WIRTSCHAFTSKRISE HAT BERLIN ERREICHT - SENAT MUSS UNGENUTZTE INVESTITIONSMITTEL INS NÄCHSTE JAHR ÜBERTRAGEN

"Der Vorsitzende der CDU-Fraktion, Frank HENKEL, erklärt:
"Dem Konjunkturbericht des Senats zufolge sind die Umsatz- und Auftragszahlen für das dritte Quartal rückläufig. Damit hat die Krise nun auch die Berliner Wirtschaft erreicht. Obwohl der Bericht für 2009 einen anhaltenden konjunkturellen Abwärtstrend voraussagt, sieht Wirtschaftssenator Wolf offenbar wenig Grund, die eigenen Anstrengungen zu verstärken.

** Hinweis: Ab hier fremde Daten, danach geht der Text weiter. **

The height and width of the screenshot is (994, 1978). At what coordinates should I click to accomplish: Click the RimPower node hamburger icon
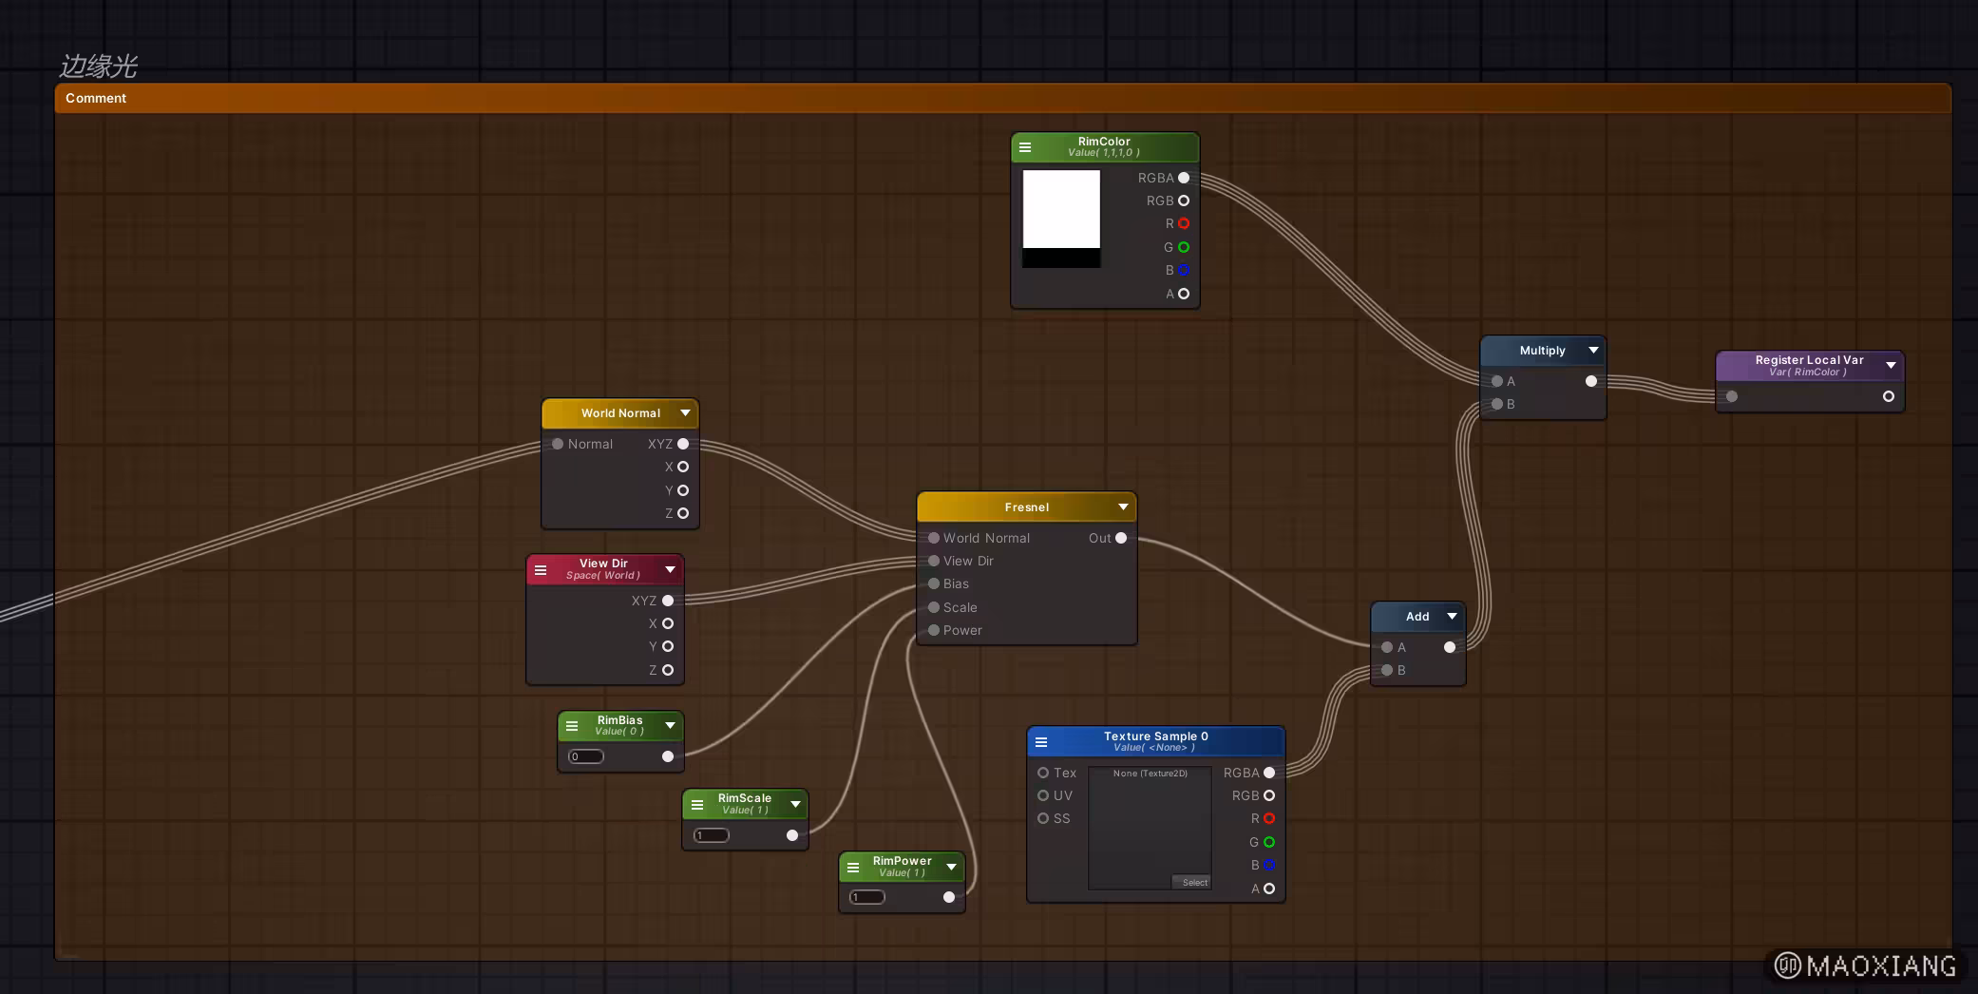(x=853, y=868)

Stattdessen wälzt Wolf die Verantwortung auf den Bund ab. Dabei hat die Bundesregierung mit ihrem Finanzmarktstabilisierungsgesetz und dem `Schutzschirm für Arbeitsplätze´ bewiesen, dass sie handlungsfähig ist.
Frank HenkelFrank Henkel
"Nun ist der Senat aufgerufen, umfassende und nachhaltige Maßnahmen zu ergreifen, um die Auswirkungen der Krise auf Berlin abzumildern. Die regionale Wirtschaft muss durch nachhaltige Investitionen gestärkt werden. Deswegen fordern wir den Senat auf, zumindest die geplanten öffentlichen Investitionen auch tatsächlich zu beauftragen; knapp 100 Millionen Euro verfallen üblicherweise zum Jahresende. Diese Mittel müssen jetzt in das nächste Haushaltsjahr übertragen werden, damit sie doch noch bei der Berliner Wirtschaft für Beschäftigung und Umsatz sorgen können. Notwendig sind beispielsweise Investitionen in die Infrastruktur und die energetische Gebäudesanierung. Außerdem müssen Unternehmen von unnötigen bürokratischen Hürden entlastet werden.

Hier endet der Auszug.